The latest transfer places more pressure on other General Managers around the league to make similar moves both to improve performance on the pitch and satisfy the interests of supporters.

“Everyone would love to have Clint Dempsey, but there are not a lot of Clint Dempseys out there. I think because it’s Clint, because it’s a returning U.S. National Team player and not just any player – I mean Clint is arguably one of, if not the, top players of the U.S. National Team – I think this just makes a big statement of what he thinks about the league, and wanting to return. It’s not easy to get Clint Dempsey, but for sure everyone would love to have him.”
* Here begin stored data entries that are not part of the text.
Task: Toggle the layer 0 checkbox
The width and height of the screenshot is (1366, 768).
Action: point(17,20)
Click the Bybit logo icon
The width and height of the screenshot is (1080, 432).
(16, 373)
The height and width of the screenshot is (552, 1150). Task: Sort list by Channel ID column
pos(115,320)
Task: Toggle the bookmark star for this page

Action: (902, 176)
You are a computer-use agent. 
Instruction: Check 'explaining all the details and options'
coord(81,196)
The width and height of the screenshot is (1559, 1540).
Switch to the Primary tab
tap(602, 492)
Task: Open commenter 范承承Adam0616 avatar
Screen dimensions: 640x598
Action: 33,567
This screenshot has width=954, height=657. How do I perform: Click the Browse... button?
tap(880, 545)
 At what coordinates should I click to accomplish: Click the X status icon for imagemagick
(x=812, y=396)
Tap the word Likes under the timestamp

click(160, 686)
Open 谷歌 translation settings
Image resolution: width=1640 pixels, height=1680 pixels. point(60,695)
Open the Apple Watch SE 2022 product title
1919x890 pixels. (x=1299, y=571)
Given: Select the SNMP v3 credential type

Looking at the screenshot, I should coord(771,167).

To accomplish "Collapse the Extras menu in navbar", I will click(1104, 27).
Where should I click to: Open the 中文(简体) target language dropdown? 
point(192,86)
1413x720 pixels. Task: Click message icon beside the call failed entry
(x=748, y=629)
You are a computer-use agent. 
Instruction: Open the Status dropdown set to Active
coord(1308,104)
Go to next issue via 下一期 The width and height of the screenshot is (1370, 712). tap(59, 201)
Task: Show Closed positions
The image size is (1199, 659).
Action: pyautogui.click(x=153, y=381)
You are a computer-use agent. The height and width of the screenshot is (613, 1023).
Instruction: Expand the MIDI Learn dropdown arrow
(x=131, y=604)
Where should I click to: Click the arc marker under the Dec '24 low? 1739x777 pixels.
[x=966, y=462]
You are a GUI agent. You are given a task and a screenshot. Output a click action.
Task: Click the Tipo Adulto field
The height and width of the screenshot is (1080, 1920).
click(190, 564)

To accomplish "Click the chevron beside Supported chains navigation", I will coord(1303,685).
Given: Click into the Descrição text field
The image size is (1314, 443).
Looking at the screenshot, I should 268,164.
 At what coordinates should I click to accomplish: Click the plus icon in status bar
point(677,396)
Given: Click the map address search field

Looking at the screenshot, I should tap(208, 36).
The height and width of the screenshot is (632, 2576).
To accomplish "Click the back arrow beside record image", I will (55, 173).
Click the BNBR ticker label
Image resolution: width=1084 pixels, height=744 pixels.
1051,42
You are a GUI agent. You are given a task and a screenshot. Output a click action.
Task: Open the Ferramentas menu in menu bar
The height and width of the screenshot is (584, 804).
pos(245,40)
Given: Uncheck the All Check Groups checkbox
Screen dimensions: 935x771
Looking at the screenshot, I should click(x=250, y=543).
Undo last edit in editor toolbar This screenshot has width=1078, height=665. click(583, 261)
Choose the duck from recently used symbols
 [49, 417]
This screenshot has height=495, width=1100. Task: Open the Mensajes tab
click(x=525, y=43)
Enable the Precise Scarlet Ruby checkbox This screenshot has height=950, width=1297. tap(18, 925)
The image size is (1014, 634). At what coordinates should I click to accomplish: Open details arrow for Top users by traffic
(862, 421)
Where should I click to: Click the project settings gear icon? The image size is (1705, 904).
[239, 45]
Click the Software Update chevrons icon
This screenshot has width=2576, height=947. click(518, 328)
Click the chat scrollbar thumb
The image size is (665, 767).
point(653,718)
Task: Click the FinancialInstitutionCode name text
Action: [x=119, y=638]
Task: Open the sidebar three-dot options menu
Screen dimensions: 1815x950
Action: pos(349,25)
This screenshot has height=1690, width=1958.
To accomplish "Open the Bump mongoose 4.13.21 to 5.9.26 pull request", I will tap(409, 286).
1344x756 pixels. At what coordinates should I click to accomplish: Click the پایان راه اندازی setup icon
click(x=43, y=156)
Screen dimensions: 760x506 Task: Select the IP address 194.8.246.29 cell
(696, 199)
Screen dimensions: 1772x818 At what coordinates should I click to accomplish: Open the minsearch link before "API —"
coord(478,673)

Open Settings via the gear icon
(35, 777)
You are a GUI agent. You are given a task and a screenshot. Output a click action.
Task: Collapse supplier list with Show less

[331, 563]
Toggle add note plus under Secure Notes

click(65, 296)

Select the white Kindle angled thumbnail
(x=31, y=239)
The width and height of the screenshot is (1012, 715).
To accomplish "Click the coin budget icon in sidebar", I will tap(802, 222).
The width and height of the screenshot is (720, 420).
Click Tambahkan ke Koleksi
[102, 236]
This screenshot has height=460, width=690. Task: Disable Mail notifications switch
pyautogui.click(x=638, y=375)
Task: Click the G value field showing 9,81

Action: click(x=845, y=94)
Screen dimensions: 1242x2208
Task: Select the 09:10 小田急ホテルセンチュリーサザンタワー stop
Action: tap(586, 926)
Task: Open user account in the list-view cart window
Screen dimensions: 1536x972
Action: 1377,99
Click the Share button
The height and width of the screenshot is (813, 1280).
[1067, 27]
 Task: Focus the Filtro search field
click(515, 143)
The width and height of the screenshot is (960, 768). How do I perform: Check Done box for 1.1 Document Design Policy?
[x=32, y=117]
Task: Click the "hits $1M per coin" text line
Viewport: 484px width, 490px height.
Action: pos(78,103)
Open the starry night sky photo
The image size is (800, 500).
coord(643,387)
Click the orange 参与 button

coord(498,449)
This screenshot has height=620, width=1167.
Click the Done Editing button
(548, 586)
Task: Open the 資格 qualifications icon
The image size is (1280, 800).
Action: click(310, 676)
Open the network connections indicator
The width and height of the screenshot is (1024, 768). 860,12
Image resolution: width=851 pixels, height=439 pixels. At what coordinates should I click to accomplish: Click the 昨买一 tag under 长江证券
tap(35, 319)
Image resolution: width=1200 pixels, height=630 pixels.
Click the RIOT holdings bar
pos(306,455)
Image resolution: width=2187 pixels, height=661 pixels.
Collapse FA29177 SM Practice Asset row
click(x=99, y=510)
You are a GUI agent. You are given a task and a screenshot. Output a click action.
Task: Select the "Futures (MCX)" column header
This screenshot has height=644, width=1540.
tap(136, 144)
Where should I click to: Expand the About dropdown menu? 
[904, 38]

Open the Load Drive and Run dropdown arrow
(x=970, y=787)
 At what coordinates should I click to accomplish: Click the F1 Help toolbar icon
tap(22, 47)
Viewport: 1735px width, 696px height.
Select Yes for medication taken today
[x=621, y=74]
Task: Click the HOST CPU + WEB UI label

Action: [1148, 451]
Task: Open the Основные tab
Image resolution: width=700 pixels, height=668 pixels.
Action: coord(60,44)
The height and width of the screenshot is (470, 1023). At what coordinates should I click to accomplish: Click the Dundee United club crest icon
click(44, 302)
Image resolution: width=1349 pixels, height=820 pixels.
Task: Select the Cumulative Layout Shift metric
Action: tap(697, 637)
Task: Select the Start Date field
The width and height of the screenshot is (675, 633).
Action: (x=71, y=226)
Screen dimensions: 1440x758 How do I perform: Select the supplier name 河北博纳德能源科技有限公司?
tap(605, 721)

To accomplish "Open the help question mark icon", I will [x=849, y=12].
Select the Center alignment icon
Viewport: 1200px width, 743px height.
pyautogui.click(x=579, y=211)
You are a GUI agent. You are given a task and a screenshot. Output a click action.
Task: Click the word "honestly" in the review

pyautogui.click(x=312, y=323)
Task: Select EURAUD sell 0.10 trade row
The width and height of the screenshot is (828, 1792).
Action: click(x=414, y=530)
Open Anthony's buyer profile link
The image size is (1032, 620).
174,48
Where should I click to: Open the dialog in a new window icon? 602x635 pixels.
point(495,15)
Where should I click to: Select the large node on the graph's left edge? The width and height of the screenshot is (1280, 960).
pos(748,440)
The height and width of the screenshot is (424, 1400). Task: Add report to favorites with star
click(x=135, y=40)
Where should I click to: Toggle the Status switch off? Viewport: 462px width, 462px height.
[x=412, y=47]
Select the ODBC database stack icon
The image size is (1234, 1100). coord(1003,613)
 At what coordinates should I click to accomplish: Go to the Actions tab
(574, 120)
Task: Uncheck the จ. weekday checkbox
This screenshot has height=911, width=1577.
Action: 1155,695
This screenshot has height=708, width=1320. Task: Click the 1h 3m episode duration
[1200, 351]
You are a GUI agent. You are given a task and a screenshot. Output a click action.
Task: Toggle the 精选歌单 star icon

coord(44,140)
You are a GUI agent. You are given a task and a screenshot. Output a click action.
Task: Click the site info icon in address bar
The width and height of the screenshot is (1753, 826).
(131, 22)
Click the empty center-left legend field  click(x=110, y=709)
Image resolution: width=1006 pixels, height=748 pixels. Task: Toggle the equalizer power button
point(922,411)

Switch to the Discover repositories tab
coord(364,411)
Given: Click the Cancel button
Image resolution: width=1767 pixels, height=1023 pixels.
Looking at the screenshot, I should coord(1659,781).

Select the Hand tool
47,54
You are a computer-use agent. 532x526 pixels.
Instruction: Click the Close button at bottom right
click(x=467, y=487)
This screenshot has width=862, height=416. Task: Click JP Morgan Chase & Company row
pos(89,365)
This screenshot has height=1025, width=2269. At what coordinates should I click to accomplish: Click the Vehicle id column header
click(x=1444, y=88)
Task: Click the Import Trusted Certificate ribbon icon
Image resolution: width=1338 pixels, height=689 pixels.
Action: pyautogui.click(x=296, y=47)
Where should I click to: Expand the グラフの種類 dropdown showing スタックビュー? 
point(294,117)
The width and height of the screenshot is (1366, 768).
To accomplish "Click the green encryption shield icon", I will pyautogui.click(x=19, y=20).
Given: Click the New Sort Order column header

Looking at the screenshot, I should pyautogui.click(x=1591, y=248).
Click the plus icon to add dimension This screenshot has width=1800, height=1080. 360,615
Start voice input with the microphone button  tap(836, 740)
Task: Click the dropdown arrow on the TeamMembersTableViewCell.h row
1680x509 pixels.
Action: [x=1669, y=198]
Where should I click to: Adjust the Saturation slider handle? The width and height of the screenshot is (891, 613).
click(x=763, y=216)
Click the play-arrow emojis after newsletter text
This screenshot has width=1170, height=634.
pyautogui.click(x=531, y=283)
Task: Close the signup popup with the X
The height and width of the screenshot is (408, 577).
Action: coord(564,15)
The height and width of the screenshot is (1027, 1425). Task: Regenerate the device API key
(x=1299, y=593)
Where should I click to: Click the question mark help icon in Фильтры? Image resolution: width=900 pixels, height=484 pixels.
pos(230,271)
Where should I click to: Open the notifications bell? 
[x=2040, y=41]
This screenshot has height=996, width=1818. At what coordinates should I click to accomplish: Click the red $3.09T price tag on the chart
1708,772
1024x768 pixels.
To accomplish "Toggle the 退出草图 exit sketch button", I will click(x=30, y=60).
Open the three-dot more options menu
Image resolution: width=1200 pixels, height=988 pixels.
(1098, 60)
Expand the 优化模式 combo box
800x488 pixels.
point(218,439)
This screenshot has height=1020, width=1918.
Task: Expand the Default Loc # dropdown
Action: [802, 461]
The age of players transferring from Europe and around the world to Major League Soccer continues to decline. Dempsey’s move is a testament to that statement as quality and interest in MLS continues to increase.

“I think the signings of probably (Thierry) Henry and (David) Beckham, I don’t want to say they carry more weight, but it’s different when it’s an international player coming to MLS than when it’s an American player returning to MLS. But I do think that at 30 years old, in his prime, one of the top players in the U.S., to return the year before World Cup year, I think says an awful lot.”

Many youth players in the United States have aspirations to go to Europe to play professionally. As world class players join MLS and more make the decision to remain in the league, there will be an impact on those aspirations with more players preferring to compete for time with domestic clubs.

“I’d like to think so, but everyone has been pretty open at the league level about wanting to make this one of the top leagues by 2020 or 2022. I still think you’re always going to have young American players to want to play in the best of the top leagues in the world. Clint just did that, and we’re not there yet. So as a player, you always want to test yourself and push yourself and play in MLS, play for the national team. I think you’ll still have that, because we’re not the Premier League yet. We’re not La Liga yet. Because of that, I think that until we get to that point you’re going to always want to have guys try to push themselves and play at the highest level they can.”

Commissioner Don Garber’s plan for the league to achieve world class status is less than 9 years away. There is still significant work to do and progress to be made.

“Anytime something like this happens, I think we get closer to that level, but let’s not kid ourselves. We still have a ways to go. But for Clint to come back in his prime – yes, it is certainly going to make Seattle a better team.”

Seattle’s signing of Dempsey will certainly impact future signings and decisions made by management and players, alike. Albeit premature, Major League Soccer has good reason to be optimistic about the future quality of play as it nears its goal to become a world class league by 2022.